INSTRUCTIONS TO FOLLOW: Leave the pictures out, and transcribe the material below exactly from the line with "[Open main navigation] (18, 18)" to the line with "Company (798, 93)", both lines included.

RECORDS PROVIDED:
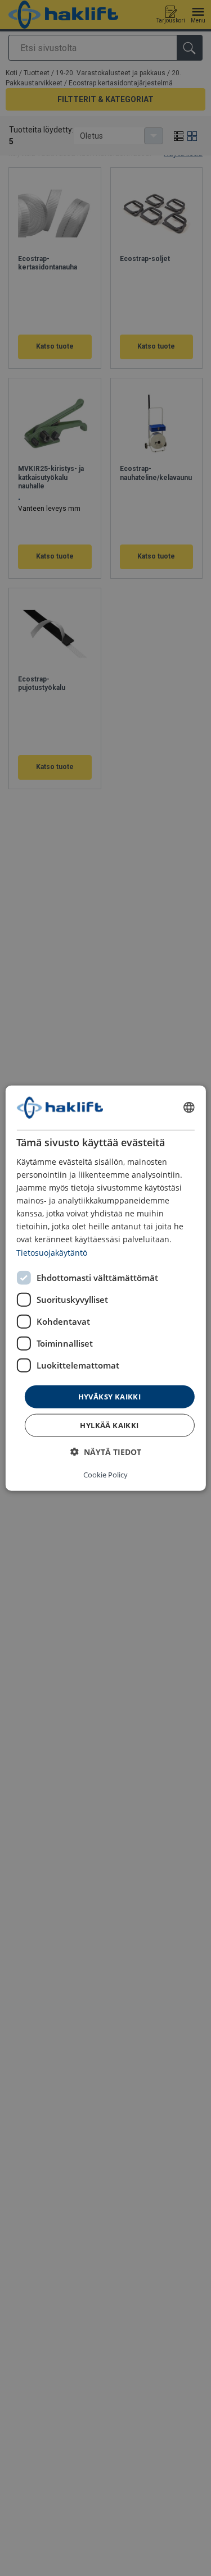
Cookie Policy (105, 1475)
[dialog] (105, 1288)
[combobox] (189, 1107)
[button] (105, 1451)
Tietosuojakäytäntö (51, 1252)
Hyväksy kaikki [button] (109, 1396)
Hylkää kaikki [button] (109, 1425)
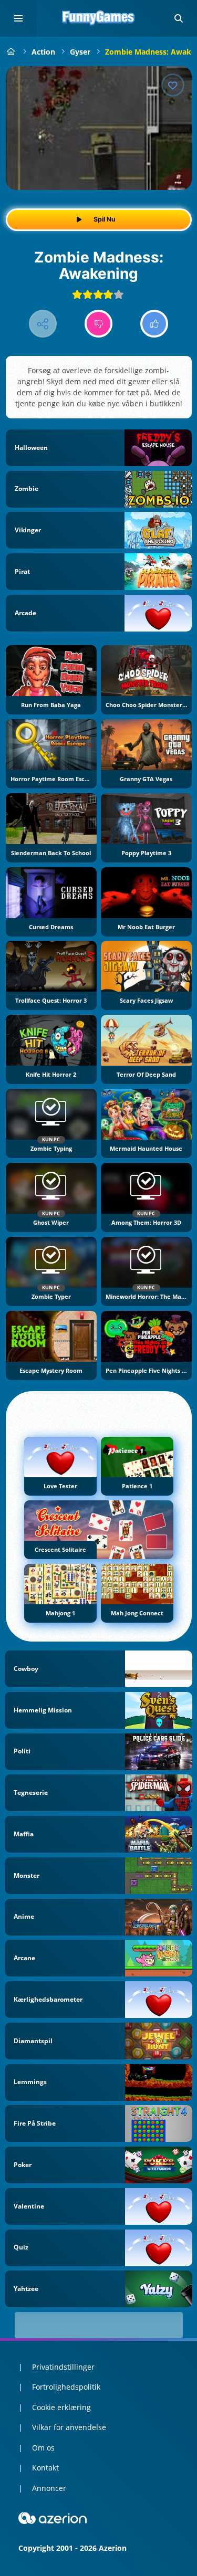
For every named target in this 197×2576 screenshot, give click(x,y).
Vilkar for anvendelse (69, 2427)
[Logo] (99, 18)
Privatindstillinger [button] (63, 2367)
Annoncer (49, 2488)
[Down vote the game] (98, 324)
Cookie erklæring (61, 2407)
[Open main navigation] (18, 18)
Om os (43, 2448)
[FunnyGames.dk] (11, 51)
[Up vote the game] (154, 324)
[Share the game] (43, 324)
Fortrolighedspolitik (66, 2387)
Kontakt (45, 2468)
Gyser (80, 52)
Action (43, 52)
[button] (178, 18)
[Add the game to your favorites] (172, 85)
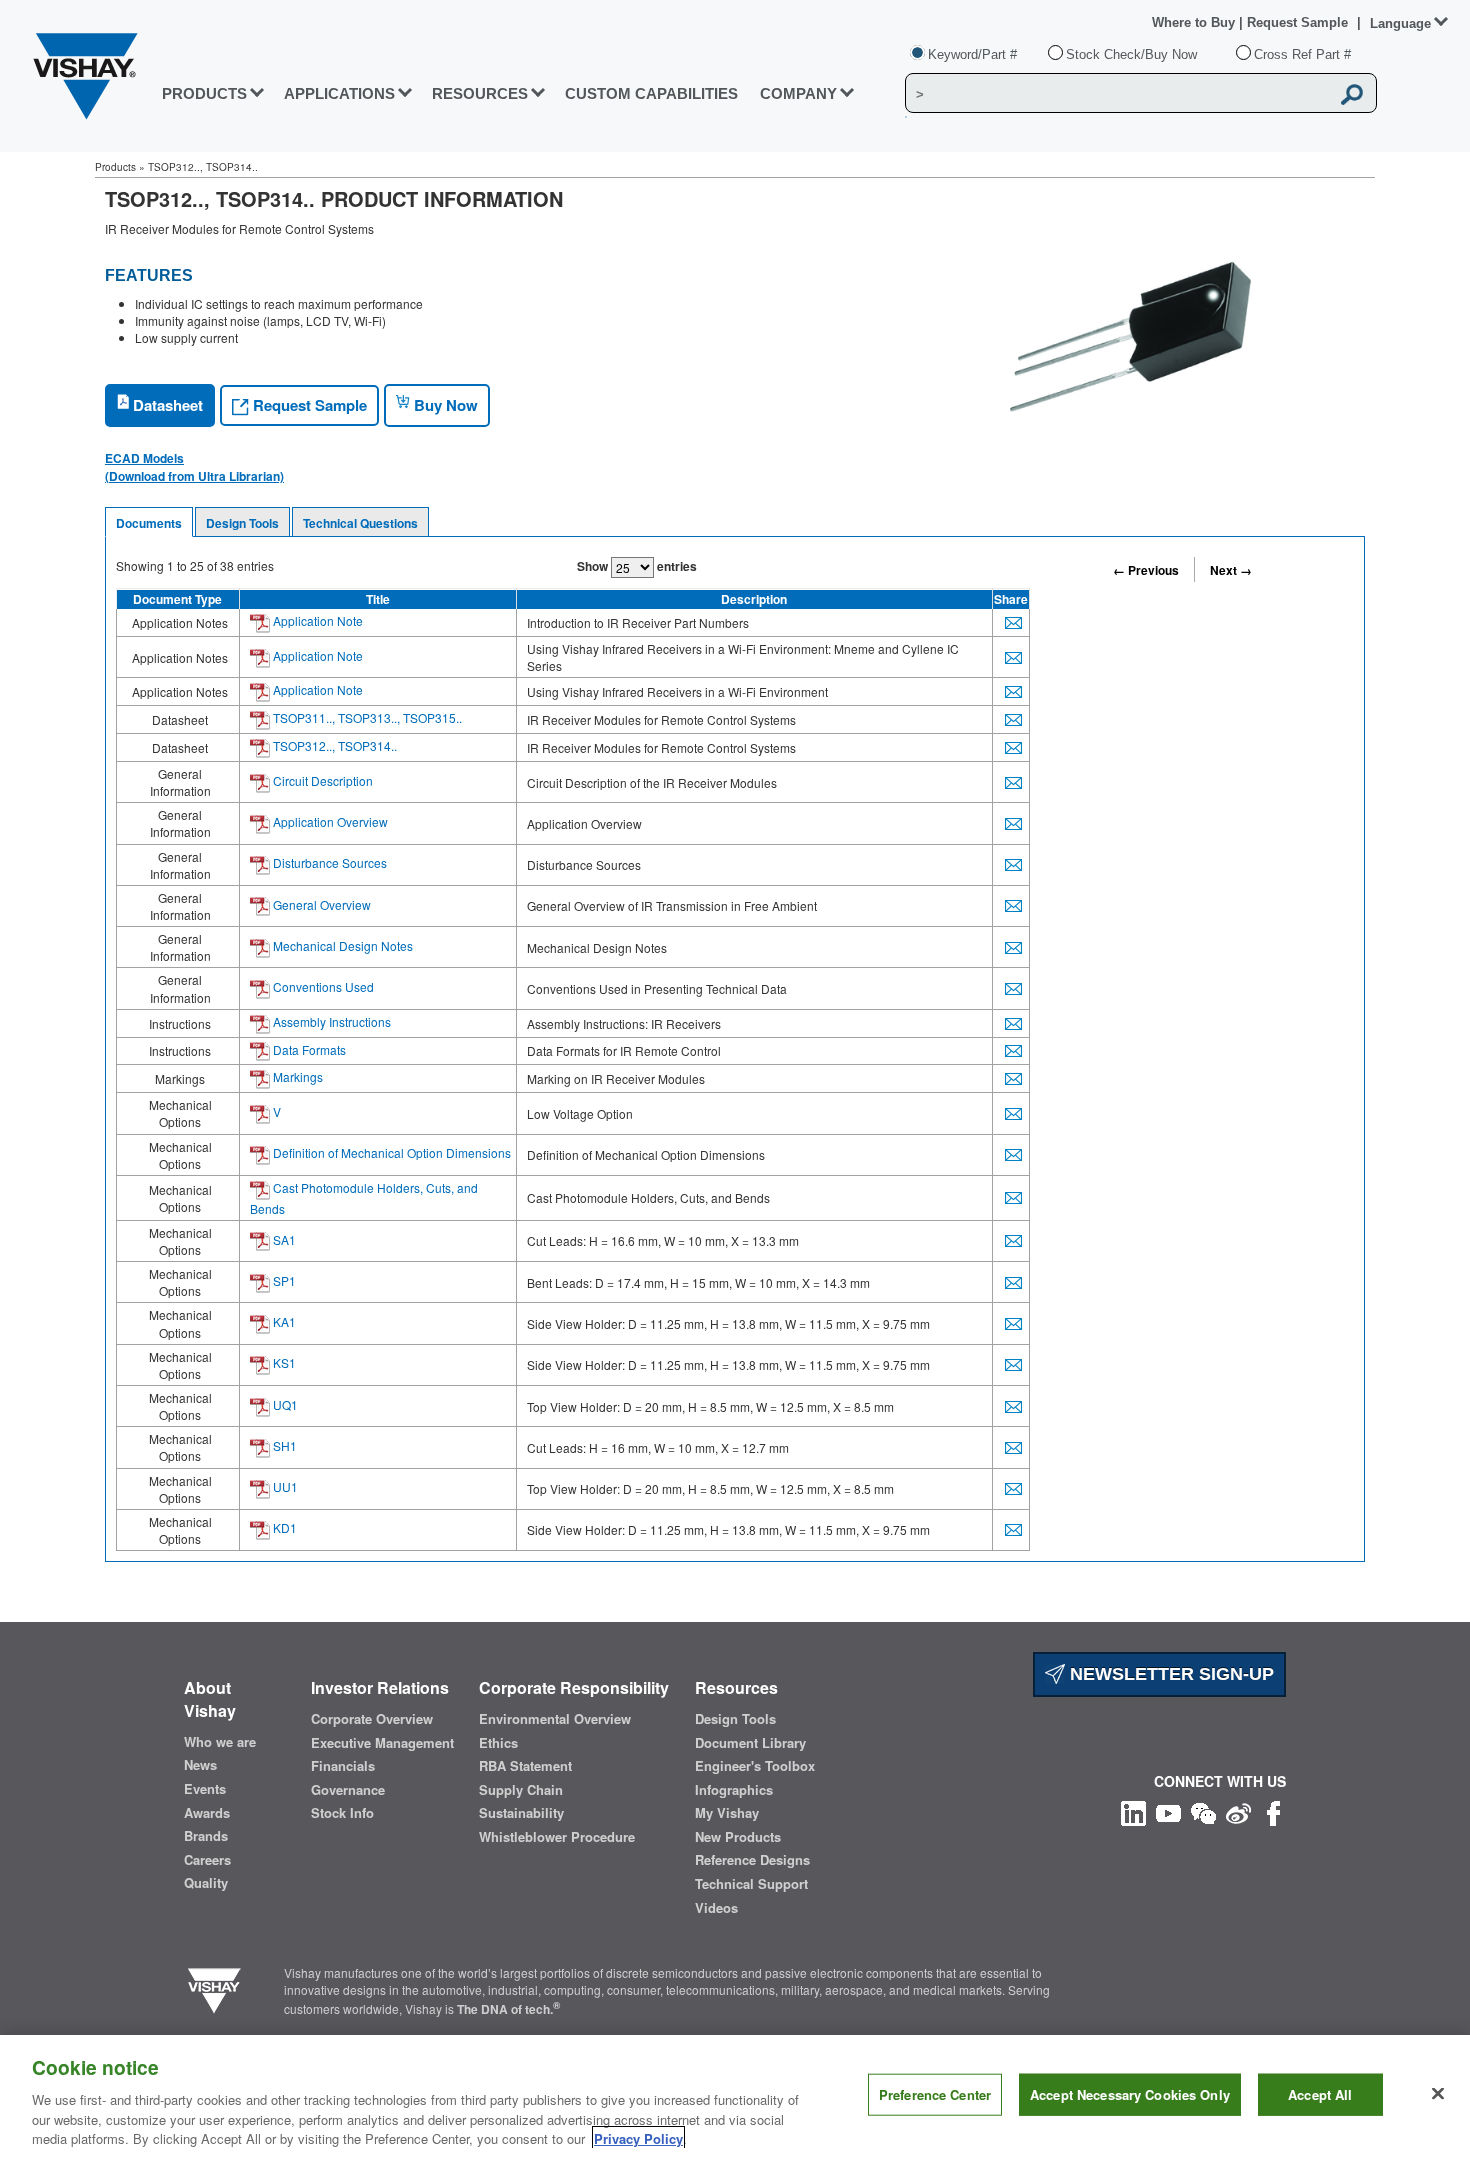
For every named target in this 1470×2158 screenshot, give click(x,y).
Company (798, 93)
...
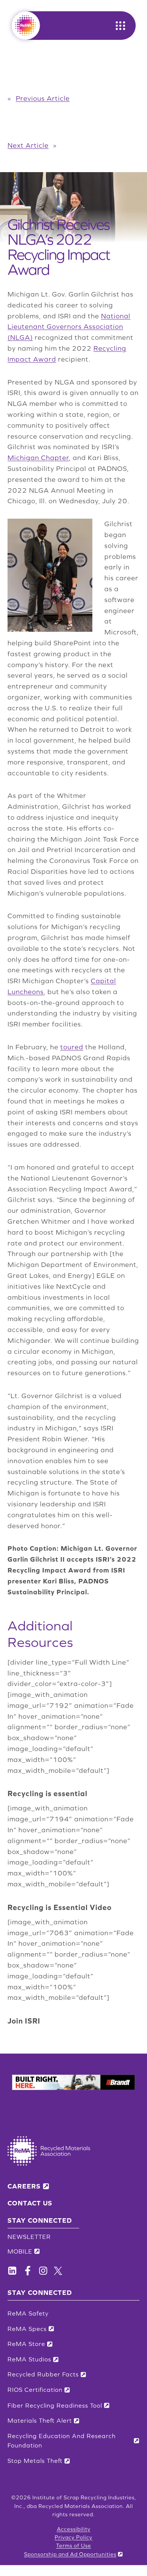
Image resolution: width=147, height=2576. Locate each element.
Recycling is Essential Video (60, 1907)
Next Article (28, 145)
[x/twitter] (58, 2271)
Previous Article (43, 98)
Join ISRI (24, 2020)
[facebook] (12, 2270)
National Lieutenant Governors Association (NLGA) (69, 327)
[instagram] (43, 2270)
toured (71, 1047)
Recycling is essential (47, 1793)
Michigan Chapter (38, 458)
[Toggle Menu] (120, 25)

SOLUTION TO THIS EXERCISE:
[Open main navigation] (18, 18)
Om os (43, 2448)
[FunnyGames.dk] (11, 51)
[Up vote the game] (154, 324)
[Share the game] (43, 324)
Fortrolighedspolitik (66, 2387)
Kontakt (45, 2468)
Gyser (80, 52)
Action (43, 52)
[button] (178, 18)
[Add the game to your favorites] (172, 85)
For every named target in this 1470×2158 screenshot, give click(x,y).
Company (798, 93)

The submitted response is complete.